Imagino que Asenjo estará hoy dándole vueltas más de la cuenta a la cabeza. Mientras todos sus compañeros viajan deprisa y corriendo a Hamburgo ante la amenaza del la nube volcánica, él tiene que quedarse, recién operado viendo esa gran final que deseó jugar desde hace mucho tiempo. Seguro que, a pesar de su suplencia, había soñado por un minuto en repetir el episodio de César y Casillas en la final de Glasgow del Real Madrid. Sueños que, en un salto inoportuno, se han convertido en pesadilla. Hoy, además, pensará Sergio en la lista que acaba de dar Vicente del Bosque. Su compañero, su amigo, David de Gea está en la preselección del Mundial. ¡Vaya capricho del destino! De tercer portero invitado a salir del club a entrar entre los cinco mejores porteros nacionales. Tiene que ser difícil de digerir para un chico de 21 años.
Lo de De Gea es para estar orgullosísimos. Quizá nos hayamos quedado algo chafados por no haber colado a algún jugador del equipo en la lista y seguramente nos chafemos aún más cuando veamos al joven cancerbero salir de la concentración como uno de los descartes, pero llegar donde ha llegado en su primer año como profesional es algo al alcance de muy, muy pocos. Y si no, que se lo pregunte a Víctor Valdés. Tenemos que estar orgullosos de que uno de los nuestros haya llegado hasta ahí, por sus méritos, sin que nadie le regalase nada y en una época maravillosa para la portería de la Selección. A buen seguro que él será el dueño de ese arco durante muchos años.
Y como la cosa va de porteros, nos despedimos dando la enhorabuena a Joel. Seguramente nunca hubiera deseado debutar de la manera que tuvo que hacerlo, pero lo cierto es que ya forma parte de la historia del Atlético de Madrid. Como De Gea, la lesión de un compañero le llevó a defender la portería del equipo, una portería que puede ponerse carísima en los próximos años de confirmar Joel su planta y facultades. Aunque, de momento, vamos a dejarle que siga creciendo.

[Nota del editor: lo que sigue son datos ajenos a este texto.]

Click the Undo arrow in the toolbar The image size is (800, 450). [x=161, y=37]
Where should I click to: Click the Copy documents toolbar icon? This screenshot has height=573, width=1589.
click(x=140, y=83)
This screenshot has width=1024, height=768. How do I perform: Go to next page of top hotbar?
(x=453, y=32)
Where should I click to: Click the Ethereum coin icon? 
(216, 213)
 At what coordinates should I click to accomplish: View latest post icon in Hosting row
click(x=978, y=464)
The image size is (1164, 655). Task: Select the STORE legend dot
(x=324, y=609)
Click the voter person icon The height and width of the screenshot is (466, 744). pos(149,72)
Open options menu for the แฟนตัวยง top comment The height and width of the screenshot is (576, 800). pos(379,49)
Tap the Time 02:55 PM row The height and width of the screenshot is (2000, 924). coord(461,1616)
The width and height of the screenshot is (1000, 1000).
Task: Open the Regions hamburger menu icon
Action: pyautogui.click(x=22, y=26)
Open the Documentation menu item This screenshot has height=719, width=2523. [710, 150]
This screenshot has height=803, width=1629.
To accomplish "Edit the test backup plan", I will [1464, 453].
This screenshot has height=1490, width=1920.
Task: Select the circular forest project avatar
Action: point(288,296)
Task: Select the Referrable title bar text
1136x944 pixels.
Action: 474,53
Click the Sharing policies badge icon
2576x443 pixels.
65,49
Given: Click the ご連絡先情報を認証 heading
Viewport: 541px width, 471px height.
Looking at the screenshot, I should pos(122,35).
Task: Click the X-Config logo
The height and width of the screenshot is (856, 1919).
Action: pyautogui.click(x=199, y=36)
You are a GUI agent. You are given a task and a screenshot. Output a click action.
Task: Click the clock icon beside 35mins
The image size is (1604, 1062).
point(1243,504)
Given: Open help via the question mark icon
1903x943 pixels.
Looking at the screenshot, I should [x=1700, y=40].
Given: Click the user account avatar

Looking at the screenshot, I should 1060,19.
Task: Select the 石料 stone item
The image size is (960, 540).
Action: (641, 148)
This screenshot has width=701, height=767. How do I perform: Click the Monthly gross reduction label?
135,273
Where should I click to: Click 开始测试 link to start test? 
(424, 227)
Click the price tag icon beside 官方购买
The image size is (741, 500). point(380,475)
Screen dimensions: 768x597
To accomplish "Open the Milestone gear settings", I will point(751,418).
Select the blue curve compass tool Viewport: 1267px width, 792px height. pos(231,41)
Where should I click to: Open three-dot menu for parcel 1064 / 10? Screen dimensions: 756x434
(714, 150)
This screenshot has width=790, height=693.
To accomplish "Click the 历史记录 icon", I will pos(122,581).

PD: Como muchos sabéis, os dejo unos días porque inicio una odisea de las gordas rumbo a Hamburgo acompañado de mi buen amigo Nacho, un habitual también de este blog. Una aventura que nos llevará por aeropuertos del norte de España, ciudades alemanas, holandesas y, esperemos, a la gran final de Hamburgo. Prometo que me dejaré la voz por los que no podáis ir y a la vuelta colgaré fotitos y demás cosas.